Like me, Gail was a Yankee fan and had been to the stadium many times before.  But this was Jon’s first time. We got to the stadium an hour or so before the ring ceremony was scheduled to begin and walked around some, showing Jon around. As we walked around, maybe it was because of the sales job that Gail and I did, or maybe because it was because it was Yankee Stadium, but Jon started to develop an appreciation for the team.

We took our seats and watched video after video of the ’96 team, followed by the ring ceremony.  As fun as that was, the game was even better.  The offensive highlight was Bernie Williams hitting a solo shot in the third, helping the Yankees cement their 3-2 victory.  David Wells posted eight-plus strong innings and Mariano Rivera, who was in his first full season as Yankees closer walked one and struck out one to end the game.  As the game progressed, Jon got more and more into cheering for the Yankees- a big change from his demeanor that night seven months prior. 

As we walked back to the subway, the three of us all got a chance to bang on Freddy’s pan.  We headed back to school, two of us longtime Yankees fans with another notch under our belts, and the third, a (at first) reluctant convert to Yankees fandom.

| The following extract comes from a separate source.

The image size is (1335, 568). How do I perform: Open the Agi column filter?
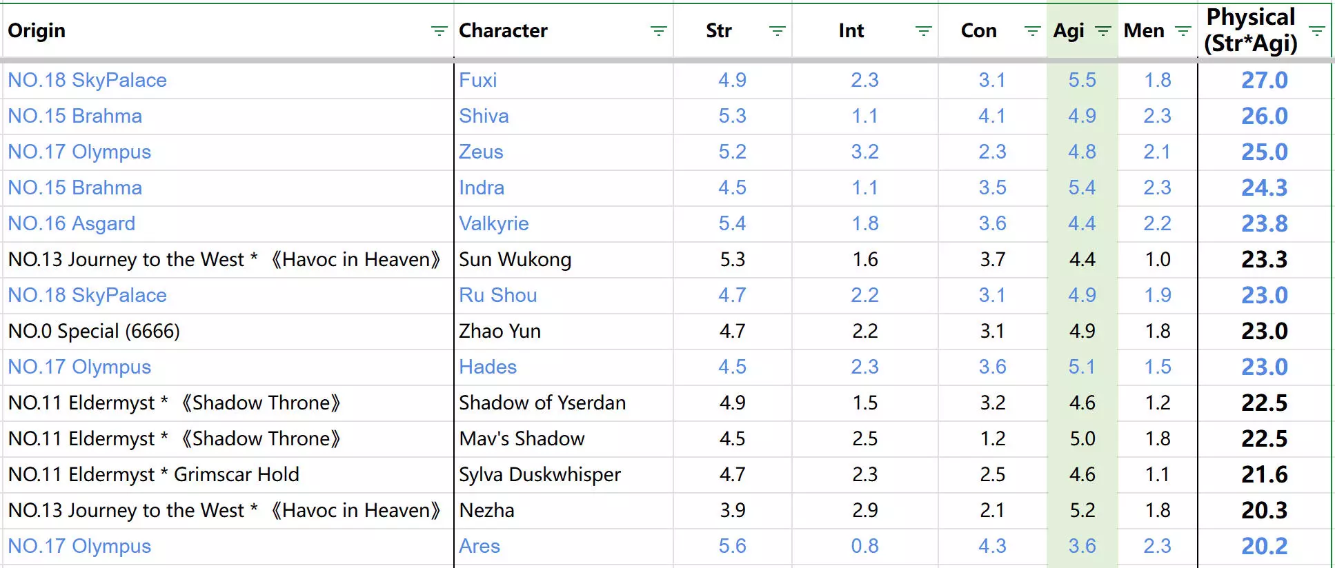click(x=1103, y=31)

Tenure? Rickey's Got 16, 17 Years

August 24, 1988
Yankees 7, A’s 6

Growing up, I spent many a summer week enrolled in different YMCA camps in New York (Camp Pouch, Staten Island) and New Jersey (the Metuchen Y).  A few times each summer, the camp would organize a field trip to a Yankees game.  Our parents would pay for a cheap ticket to a day game, and the camp would bus us to the stadium with the counselors trying to watch over a group of kids in the stands.  Pretty much every time, the seats were way up in the upper deck, in fair territory.  (What a difference 20 years makes–today it seems impossible that there would be that many cheap tickets available to a Yankees game, even if it were a daytime game in the middle of the week).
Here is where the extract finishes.